European Commission proposals start to solve refugee crisis
Mandatory quotas will set a precedent for handling future migration issues
A young migrant girl is helped ashore as she arrives with others aboard a dinghy after crossing from Turkey to Lesbos island, Greece. Photograph: Petros Giannakouris/AP Photo
As millions of Syrian refugees languish in packed refugee camps in Turkey, Lebanon and Jordan, the EU’s announcement of a relocation plan for 120,000 asylum-seekers arriving in Europe seems pitifully inadequate.
But it’s a start. Wednesday’s proposal by the European Commission and, more importantly, the promise of a permanent system to be triggered in crisis situations, represents the most significant shake-up of EU asylum policy in years. The concept of mandatory quotas for member states could set an important precedent for how the EU deals with asylum issues in the future.
The migration crisis has exposed the lack of a common EU approach to immigration. Years of dithering and deferral on migration policy, as member states clung possessively to their own prerogatives despite the obvious need for a shared asylum policy across a common travel area, have had disastrous consequences.
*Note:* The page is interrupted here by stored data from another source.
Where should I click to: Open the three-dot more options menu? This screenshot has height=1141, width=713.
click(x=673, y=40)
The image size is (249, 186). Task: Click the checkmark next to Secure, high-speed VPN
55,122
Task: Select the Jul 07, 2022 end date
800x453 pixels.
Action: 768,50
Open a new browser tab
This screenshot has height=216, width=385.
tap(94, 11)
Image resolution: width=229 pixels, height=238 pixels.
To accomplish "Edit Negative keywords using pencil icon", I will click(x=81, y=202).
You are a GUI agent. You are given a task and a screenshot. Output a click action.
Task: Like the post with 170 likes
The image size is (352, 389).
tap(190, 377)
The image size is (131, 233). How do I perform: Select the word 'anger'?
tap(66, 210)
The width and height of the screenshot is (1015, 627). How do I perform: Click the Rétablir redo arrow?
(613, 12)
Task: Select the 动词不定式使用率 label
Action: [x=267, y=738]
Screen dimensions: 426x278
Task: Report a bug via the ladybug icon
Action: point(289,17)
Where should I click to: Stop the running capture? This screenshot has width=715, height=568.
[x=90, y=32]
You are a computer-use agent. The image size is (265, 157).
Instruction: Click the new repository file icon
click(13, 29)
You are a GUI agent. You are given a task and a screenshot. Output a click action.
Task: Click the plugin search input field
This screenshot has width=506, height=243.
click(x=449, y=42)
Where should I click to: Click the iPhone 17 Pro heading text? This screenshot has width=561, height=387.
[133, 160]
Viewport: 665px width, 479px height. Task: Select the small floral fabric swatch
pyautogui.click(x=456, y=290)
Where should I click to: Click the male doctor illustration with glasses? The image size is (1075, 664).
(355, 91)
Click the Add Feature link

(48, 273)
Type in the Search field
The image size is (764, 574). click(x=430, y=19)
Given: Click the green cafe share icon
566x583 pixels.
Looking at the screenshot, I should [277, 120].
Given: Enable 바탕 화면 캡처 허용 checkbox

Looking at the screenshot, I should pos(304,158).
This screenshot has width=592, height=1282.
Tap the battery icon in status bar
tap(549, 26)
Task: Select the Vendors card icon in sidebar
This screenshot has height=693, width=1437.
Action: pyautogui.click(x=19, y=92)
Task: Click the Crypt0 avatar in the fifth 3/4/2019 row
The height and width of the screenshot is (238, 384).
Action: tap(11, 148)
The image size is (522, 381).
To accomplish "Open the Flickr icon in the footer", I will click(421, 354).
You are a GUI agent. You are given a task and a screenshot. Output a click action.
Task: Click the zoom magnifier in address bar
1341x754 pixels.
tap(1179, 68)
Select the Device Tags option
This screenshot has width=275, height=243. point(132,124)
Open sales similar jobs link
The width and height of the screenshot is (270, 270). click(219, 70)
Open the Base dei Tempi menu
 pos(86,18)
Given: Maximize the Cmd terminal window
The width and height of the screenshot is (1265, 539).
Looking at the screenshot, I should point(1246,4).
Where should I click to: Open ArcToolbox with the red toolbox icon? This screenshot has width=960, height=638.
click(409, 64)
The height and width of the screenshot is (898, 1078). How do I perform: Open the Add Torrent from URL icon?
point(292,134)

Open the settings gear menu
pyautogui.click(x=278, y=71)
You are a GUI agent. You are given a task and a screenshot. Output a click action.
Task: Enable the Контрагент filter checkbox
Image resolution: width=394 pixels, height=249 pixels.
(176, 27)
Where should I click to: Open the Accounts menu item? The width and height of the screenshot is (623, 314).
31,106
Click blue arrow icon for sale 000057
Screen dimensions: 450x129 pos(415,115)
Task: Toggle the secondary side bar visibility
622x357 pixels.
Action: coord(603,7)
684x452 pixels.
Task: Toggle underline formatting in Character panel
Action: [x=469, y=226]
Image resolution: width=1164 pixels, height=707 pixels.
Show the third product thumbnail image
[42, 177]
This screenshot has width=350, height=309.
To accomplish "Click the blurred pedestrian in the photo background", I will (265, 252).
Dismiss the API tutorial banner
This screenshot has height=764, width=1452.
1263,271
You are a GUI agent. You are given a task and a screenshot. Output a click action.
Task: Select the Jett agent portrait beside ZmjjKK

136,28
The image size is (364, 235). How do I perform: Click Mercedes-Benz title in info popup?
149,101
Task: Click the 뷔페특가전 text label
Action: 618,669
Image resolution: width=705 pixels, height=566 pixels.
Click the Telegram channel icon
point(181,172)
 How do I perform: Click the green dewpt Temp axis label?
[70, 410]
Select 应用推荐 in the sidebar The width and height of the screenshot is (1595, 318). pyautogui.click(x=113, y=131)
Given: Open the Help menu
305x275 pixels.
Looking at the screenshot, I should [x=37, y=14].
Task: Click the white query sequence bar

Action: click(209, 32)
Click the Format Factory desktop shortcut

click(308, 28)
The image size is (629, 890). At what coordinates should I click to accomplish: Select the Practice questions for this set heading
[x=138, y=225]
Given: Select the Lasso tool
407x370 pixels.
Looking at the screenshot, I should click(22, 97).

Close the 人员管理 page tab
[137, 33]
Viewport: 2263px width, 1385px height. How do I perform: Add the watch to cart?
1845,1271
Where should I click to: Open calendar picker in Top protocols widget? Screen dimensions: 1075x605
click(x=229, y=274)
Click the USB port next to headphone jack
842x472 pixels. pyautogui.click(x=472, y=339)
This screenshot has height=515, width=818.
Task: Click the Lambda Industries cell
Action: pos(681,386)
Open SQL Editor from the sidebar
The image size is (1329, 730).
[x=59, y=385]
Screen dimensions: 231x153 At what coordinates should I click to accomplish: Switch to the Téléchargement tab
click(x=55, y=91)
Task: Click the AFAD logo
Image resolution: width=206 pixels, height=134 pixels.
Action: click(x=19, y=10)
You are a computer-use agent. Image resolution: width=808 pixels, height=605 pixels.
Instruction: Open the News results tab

The past few weeks have revealed deep divisions about how to handle the migrant crisis, and have opened up a potential divide as newer EU member states from the East continue to resist quotas.
A key challenge will be how the commission monitors and regulates the redistribution scheme once it is operational. An obvious flaw is that many refugees may not want to settle in the member state to which they are assigned.
And even if refugees are moved to their assigned member states initially, it will be difficult to ensure that they do not simply move on to another one, given the EU’s lack of internal borders.
Ensuring that the preferences of refugees participating in the relocation scheme are taken into account – for example, permitting people to join family members in a specific country – might prevent such problems.
The commission has also proposed that member states introduce reporting obligations on relocated persons to ensure they legally remain in the country, a measure that will likely prove controversial.
Another weakness of the proposals is that some member states may choose not to take part, even if political backing for a mandatory system is given by EU justice and interior ministers next Monday in Brussels.
In this scenario, member states would be fined up to 0.002 per cent of GDP and the money ring-fenced for other countries participating in the scheme.
The third and more immediate problem will be securing the political support needed for the deal. For those hoping for a swift EU response to the crisis, comments by commission president Jean-Claude Juncker Wednesday were worrying.
Juncker expressed hope that EU justice ministers “would at least be able to agree to the main points of the proposal” on Monday, but appeared pessimistic about the possibility of securing final agreement at the meeting.
The spectre of a protracted EU battle over the fine print of the Juncker migration plan would do yet more damage to the EU’s already bruised reputation on migration.
The real elephant in the room is the status of the Dublin regulation. A cornerstone of EU asylum policy, the rule obliges refugees to apply for asylum in the country where they first arrive.
Germany’s move last week to accept migrants who had not registered with Hungarian authorities on arrival in the EU has sounded the death- knell for the Dublin regulation, which has existed in various incarnations since the early 1990s.
The decision by Danish train operator DSB to cancel all trains between Germany and Denmark on Wednesday after police stopped hundreds of asylum seekers arriving by train across the border, again highlights the confusion.